- **TASK TO CARRY OUT**
Nothing but the lines below between the line holding "Image resolution: width=1946" and the line holding "1323x711 pixels.", inclusive, should appear in the answer, each set down exactly.

- **PROVIDED INFORMATION**
=== Section Start ===
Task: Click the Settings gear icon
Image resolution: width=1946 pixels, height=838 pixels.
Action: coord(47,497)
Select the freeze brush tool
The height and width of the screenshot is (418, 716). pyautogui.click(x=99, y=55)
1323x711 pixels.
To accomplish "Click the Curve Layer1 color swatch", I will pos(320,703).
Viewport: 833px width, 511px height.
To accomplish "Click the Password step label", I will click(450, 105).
=== Section End ===
=== Section Start ===
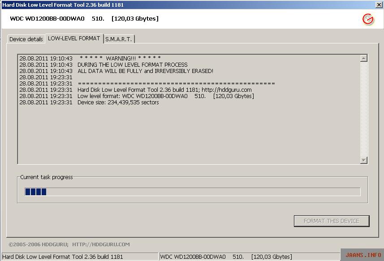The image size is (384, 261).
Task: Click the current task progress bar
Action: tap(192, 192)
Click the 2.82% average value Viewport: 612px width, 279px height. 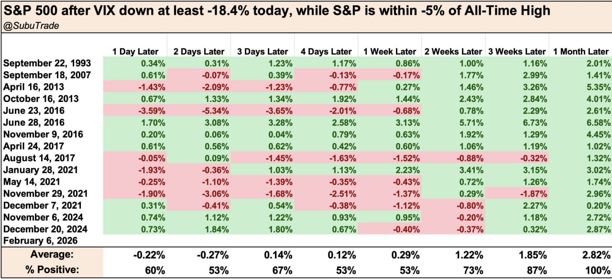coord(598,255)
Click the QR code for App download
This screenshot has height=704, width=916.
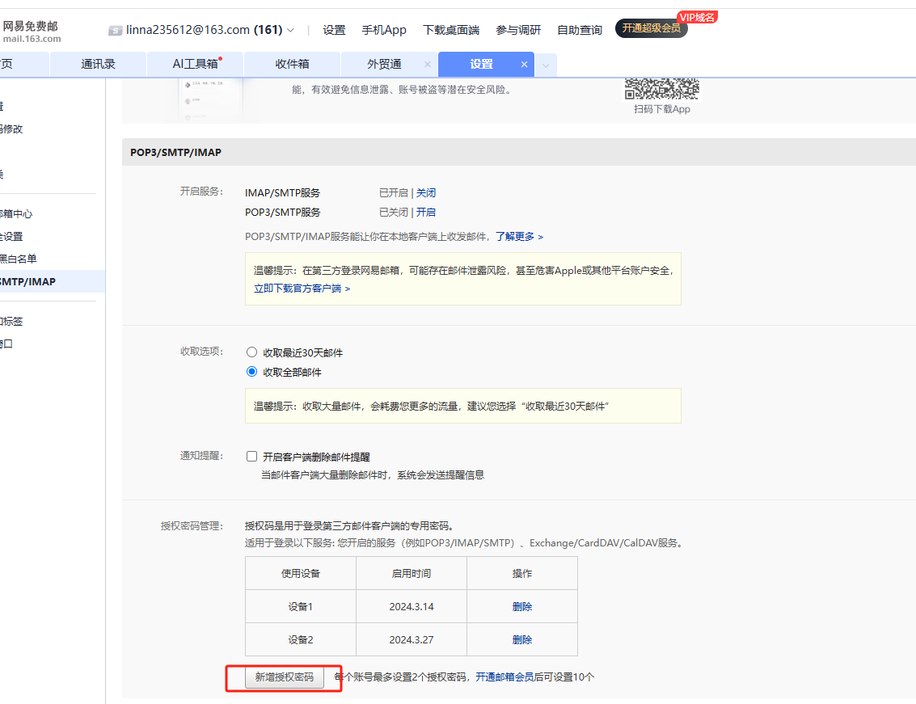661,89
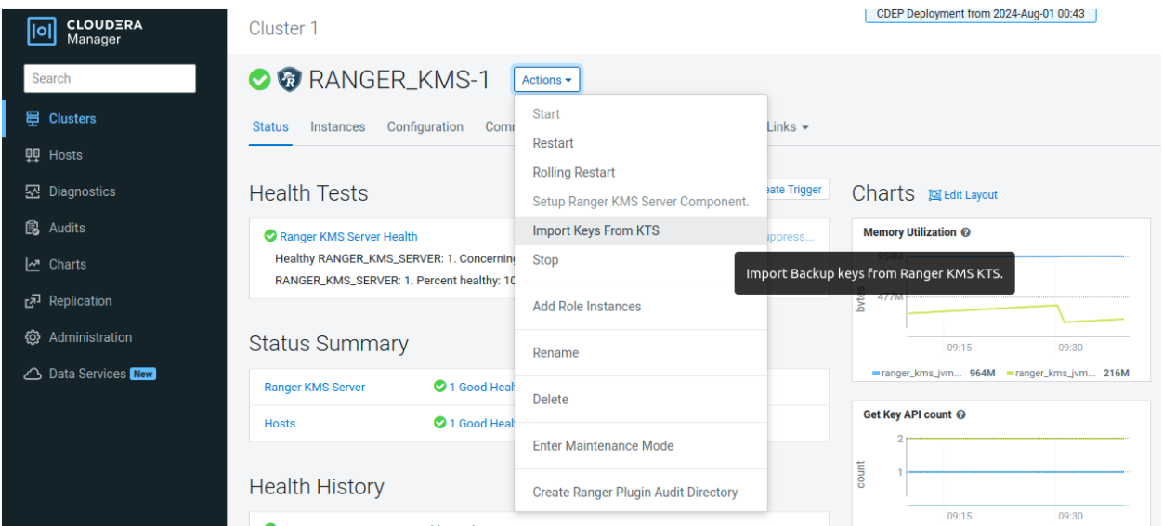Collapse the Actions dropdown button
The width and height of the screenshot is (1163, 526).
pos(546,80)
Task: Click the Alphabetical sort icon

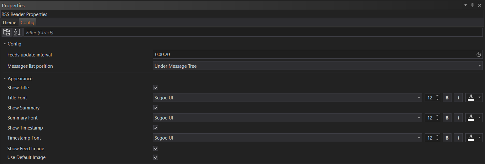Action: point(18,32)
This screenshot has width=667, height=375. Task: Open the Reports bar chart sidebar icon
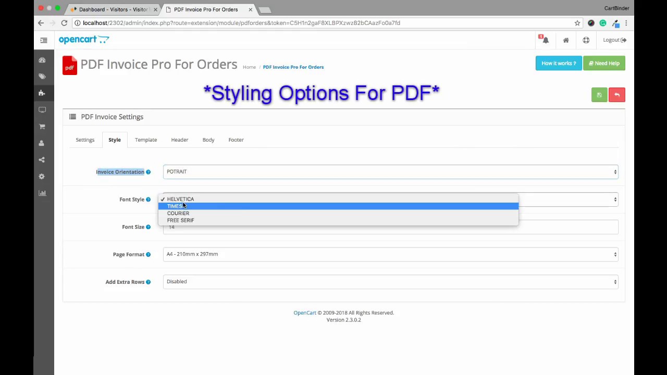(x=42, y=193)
=== Section End ===
- **SOLUTION**
Image resolution: width=1946 pixels, height=838 pixels.
Action: coord(47,497)
Select the freeze brush tool
The height and width of the screenshot is (418, 716). pyautogui.click(x=99, y=55)
1323x711 pixels.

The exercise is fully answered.